INSTRUCTION:
Copy the material below line for line with no changes to the wording, and leave out the pictures.

THE DATA:
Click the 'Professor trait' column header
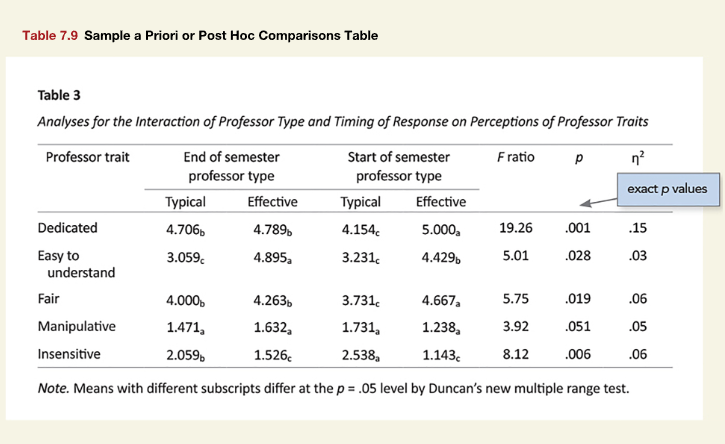 click(88, 158)
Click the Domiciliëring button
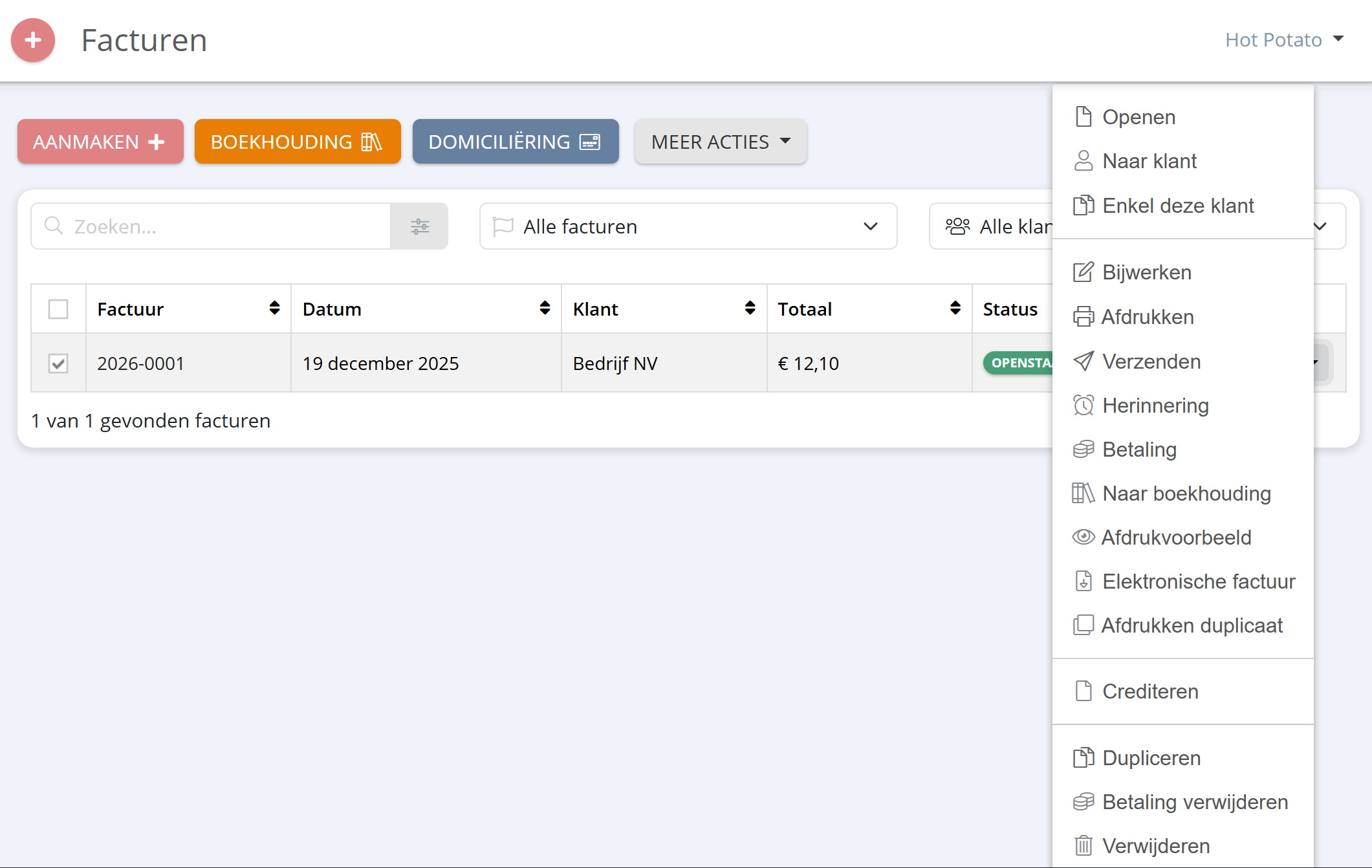Screen dimensions: 1372x868 pos(515,142)
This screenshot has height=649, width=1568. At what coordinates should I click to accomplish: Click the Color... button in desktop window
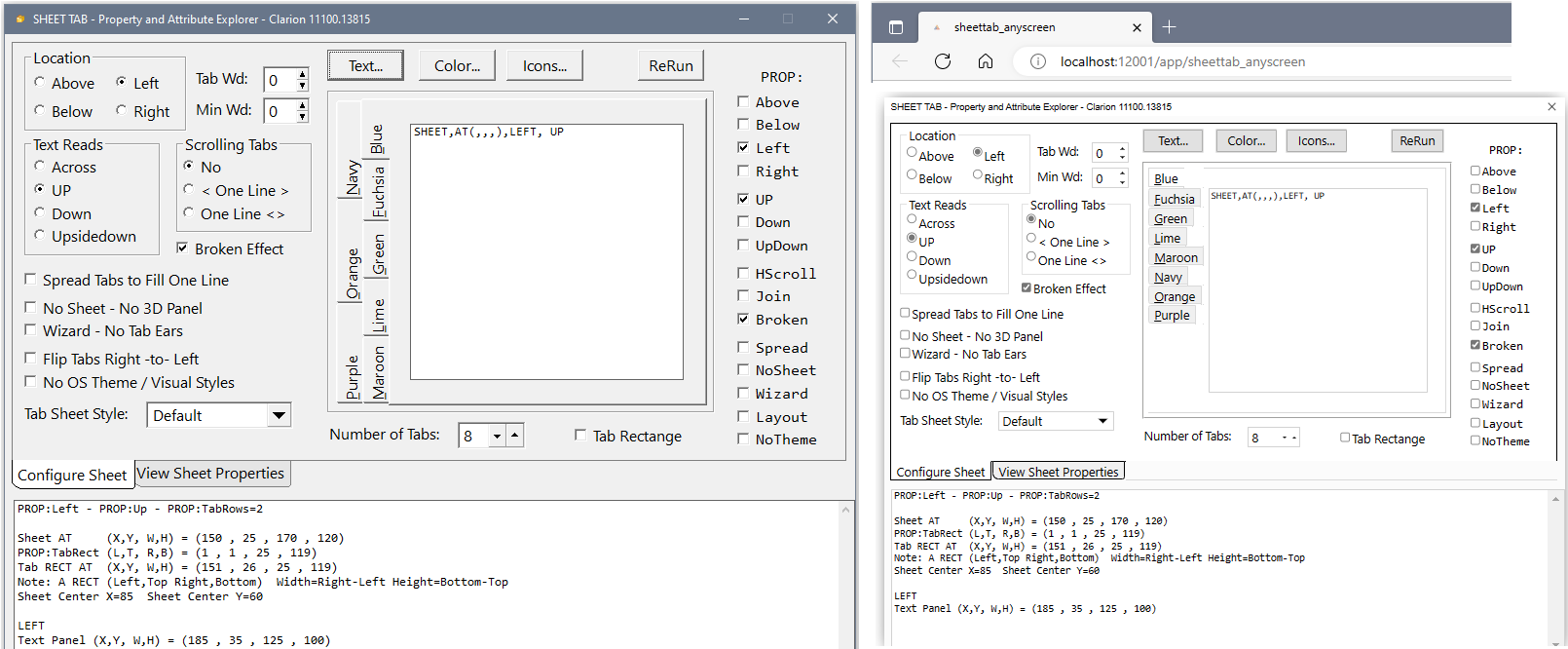pyautogui.click(x=457, y=66)
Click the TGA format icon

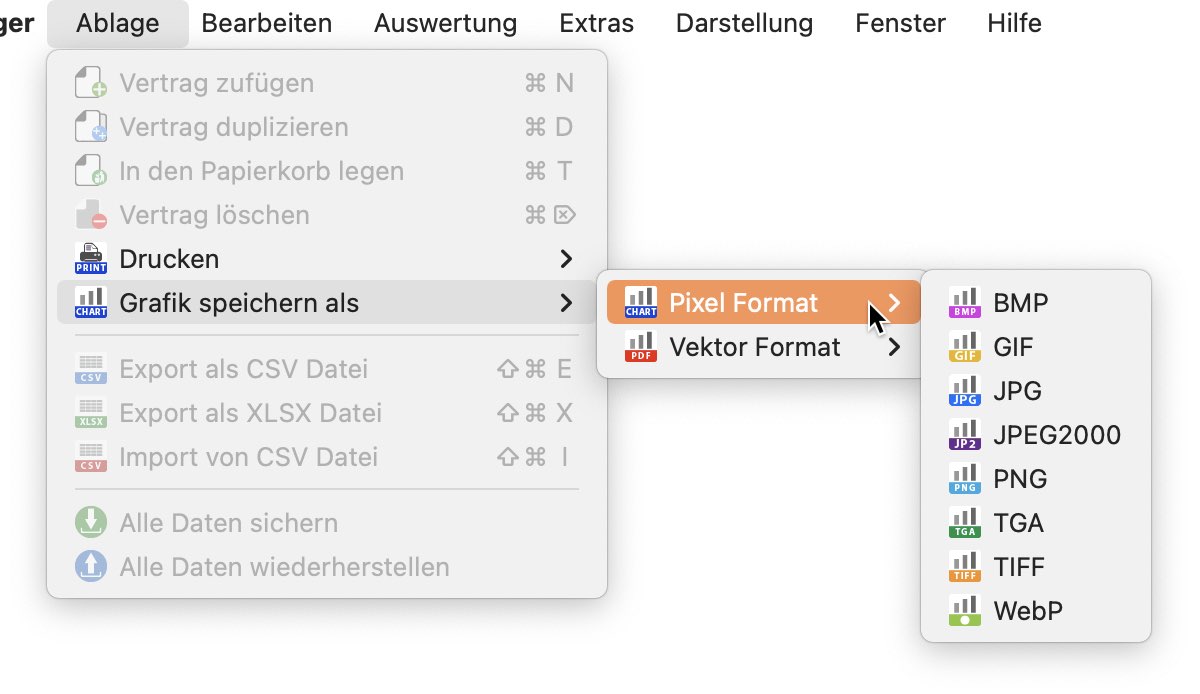point(964,523)
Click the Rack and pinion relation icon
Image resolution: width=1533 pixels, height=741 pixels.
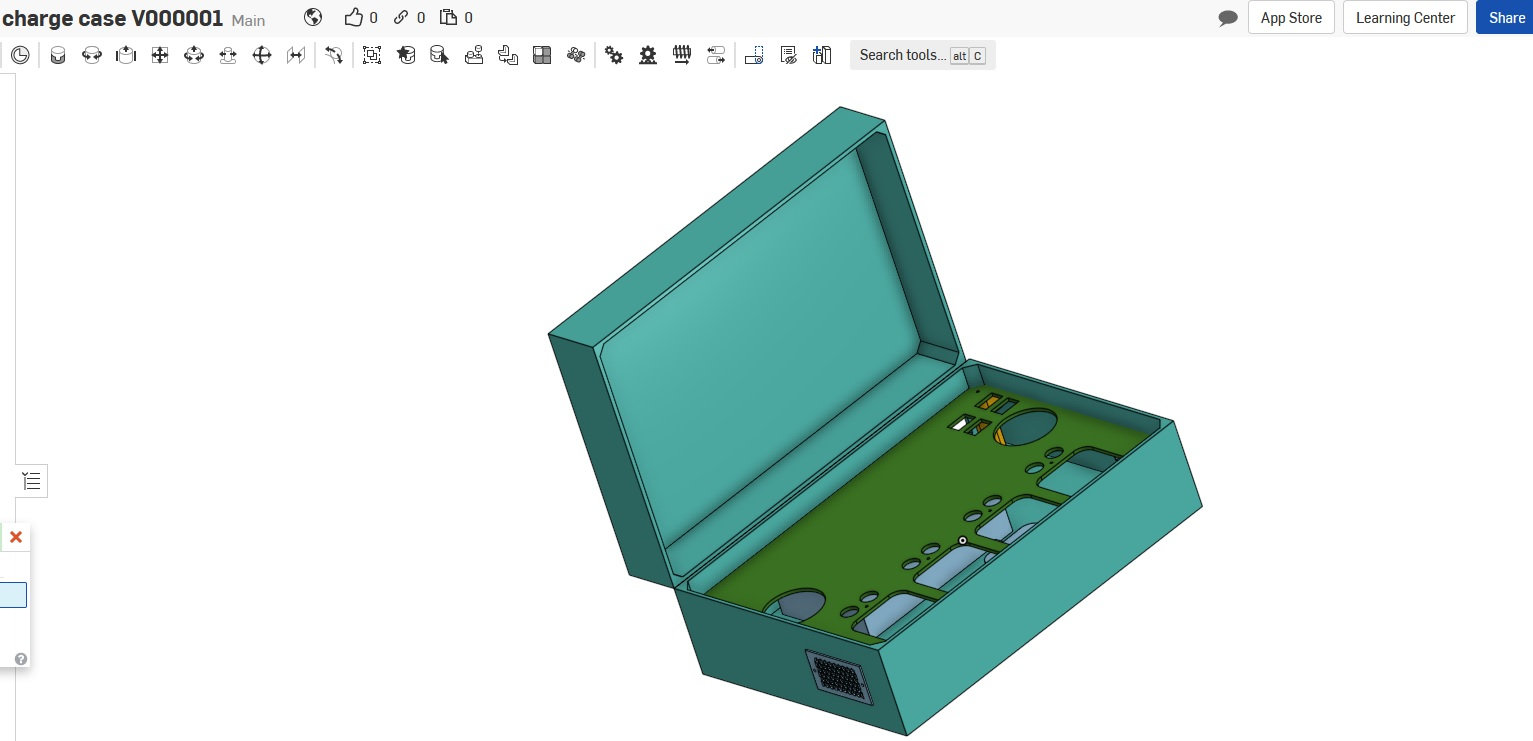[648, 56]
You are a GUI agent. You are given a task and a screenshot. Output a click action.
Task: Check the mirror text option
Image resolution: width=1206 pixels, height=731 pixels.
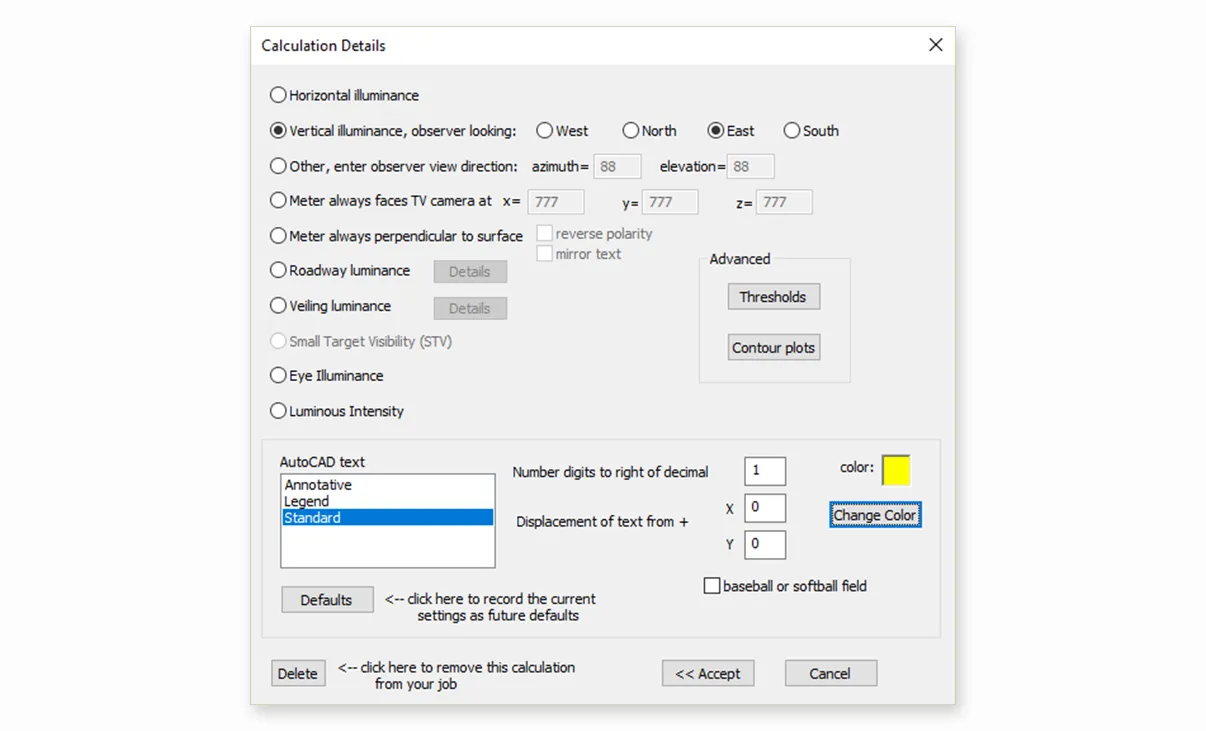point(545,254)

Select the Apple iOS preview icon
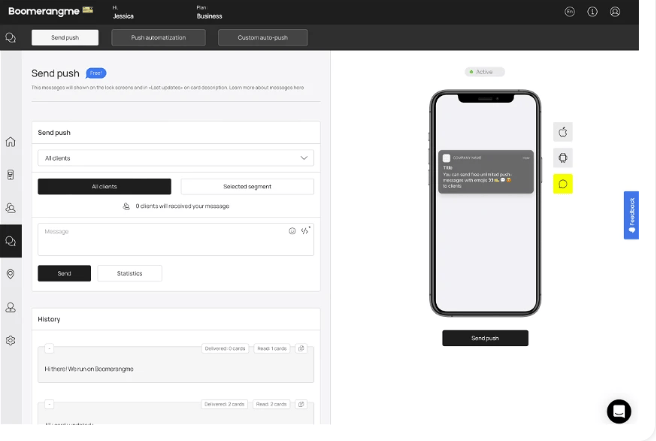click(x=563, y=132)
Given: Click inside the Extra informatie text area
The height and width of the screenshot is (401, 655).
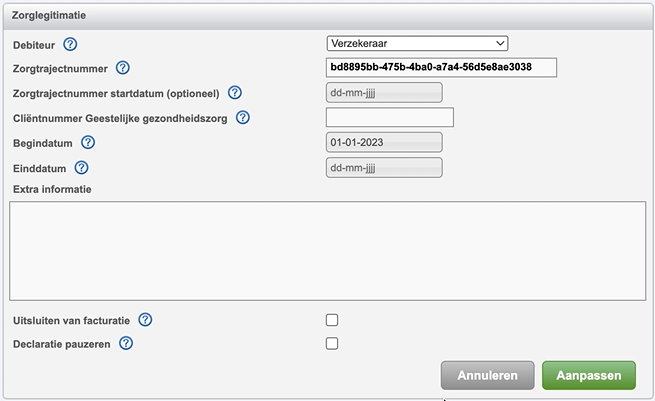Looking at the screenshot, I should click(328, 251).
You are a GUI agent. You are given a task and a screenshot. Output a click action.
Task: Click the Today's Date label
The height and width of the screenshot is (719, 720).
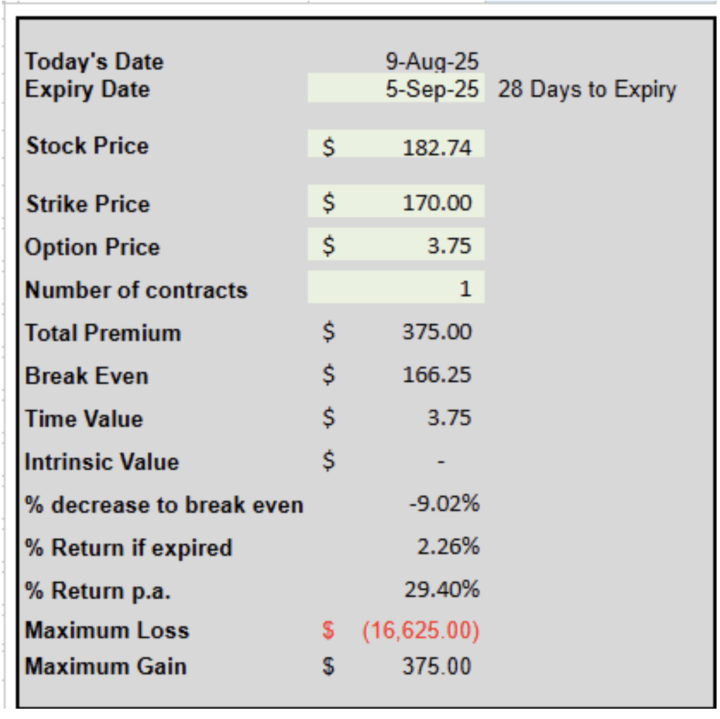pos(94,61)
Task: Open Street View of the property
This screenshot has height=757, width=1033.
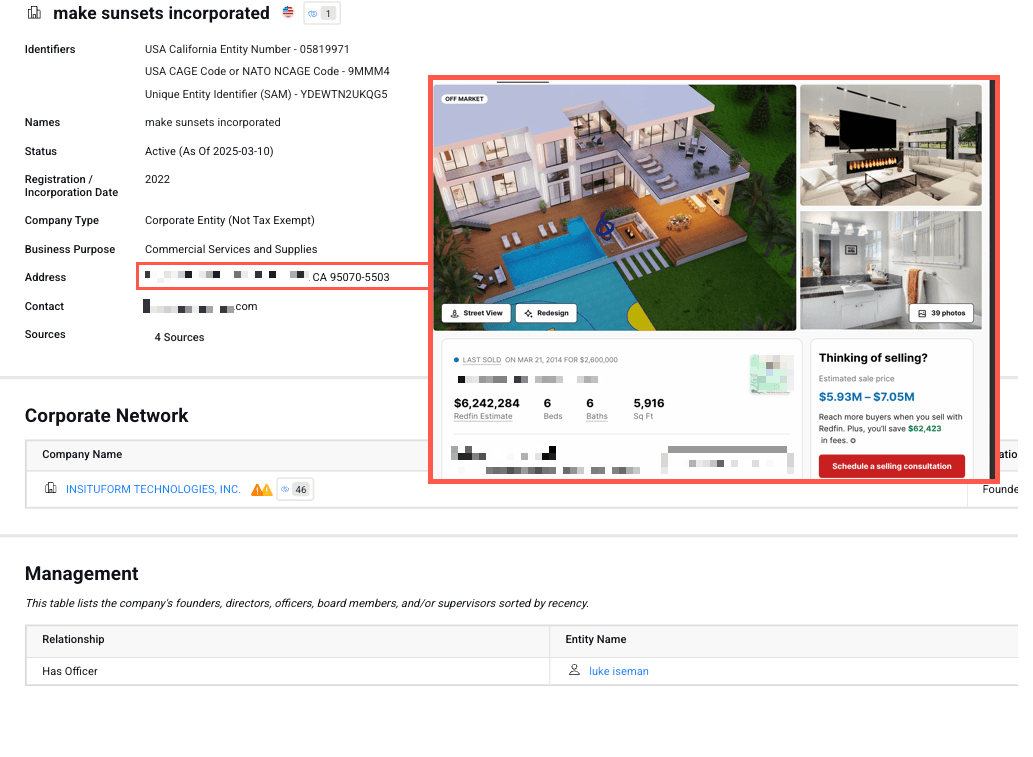Action: (476, 313)
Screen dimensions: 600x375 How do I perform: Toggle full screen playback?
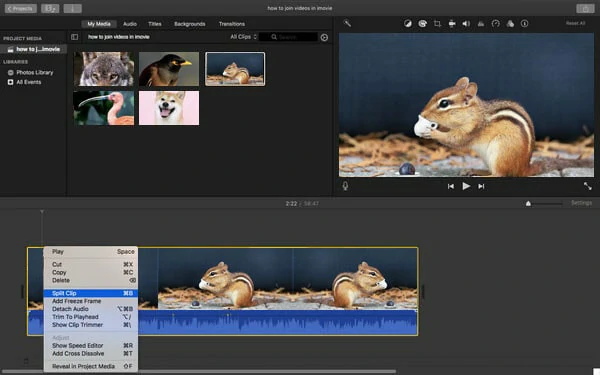587,186
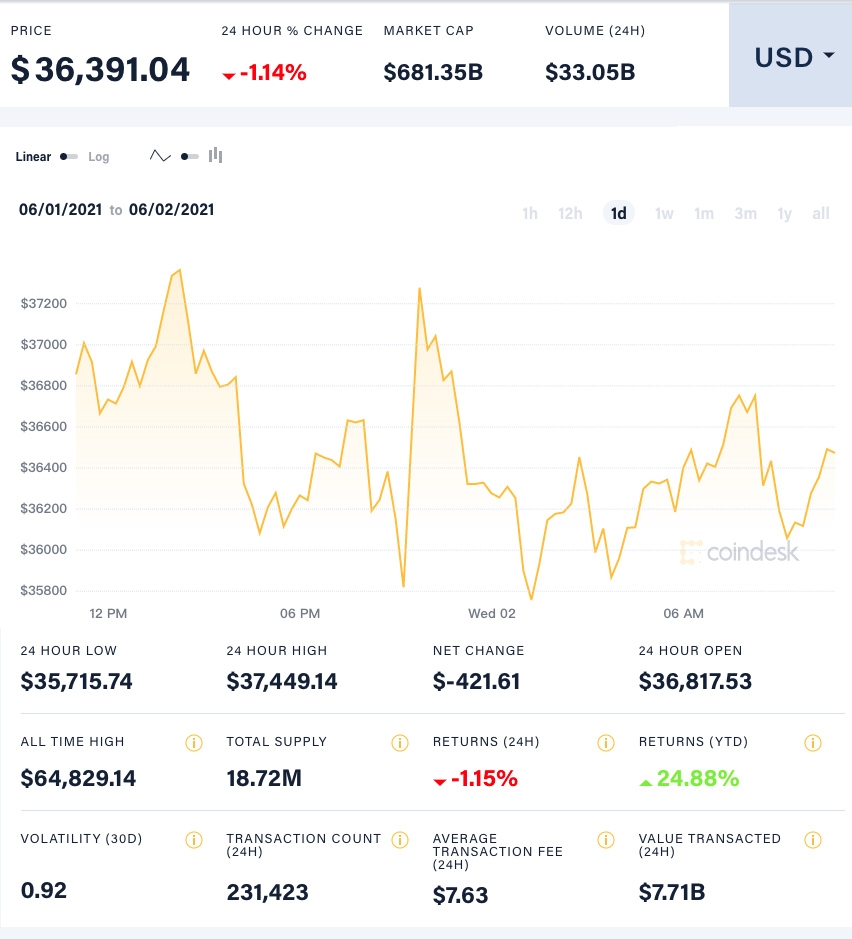Select the all time range option
This screenshot has width=852, height=939.
pos(820,213)
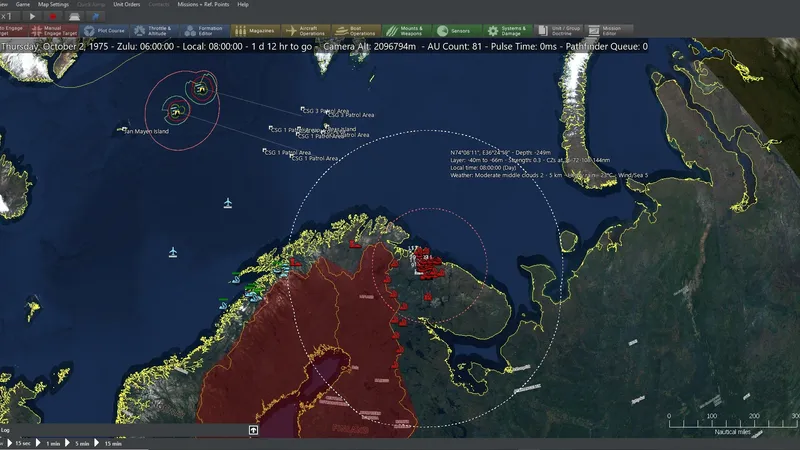Expand the Log panel with arrow
Screen dimensions: 800x450
(x=254, y=430)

ANSWER IN FULL:
Click the 'Professor trait' column header
 click(88, 158)
Click the Domiciliëring button
Screen dimensions: 1372x868 pos(515,142)
This screenshot has height=649, width=1568. At what coordinates should I click to accomplish: Click the Color... button in desktop window
pyautogui.click(x=457, y=66)
Click the TGA format icon

point(964,523)
Click the Rack and pinion relation icon
Image resolution: width=1533 pixels, height=741 pixels.
[648, 56]
You are a GUI agent. You are given a task and a screenshot. Output a click action.
Task: Check the mirror text option
Image resolution: width=1206 pixels, height=731 pixels.
point(545,254)

Select the Apple iOS preview icon
click(x=563, y=132)
Given: Click inside the Extra informatie text area
The height and width of the screenshot is (401, 655).
Looking at the screenshot, I should click(328, 251).
You are a GUI agent. You are given a task and a screenshot. Output a click action.
Task: Click the Today's Date label
The height and width of the screenshot is (719, 720).
pos(94,61)
Task: Open Street View of the property
This screenshot has height=757, width=1033.
Action: (476, 313)
Screen dimensions: 600x375 How do I perform: Toggle full screen playback?
587,186
Select the all time range option
This screenshot has width=852, height=939.
pos(820,213)
Expand the Log panel with arrow
Screen dimensions: 800x450
(x=254, y=430)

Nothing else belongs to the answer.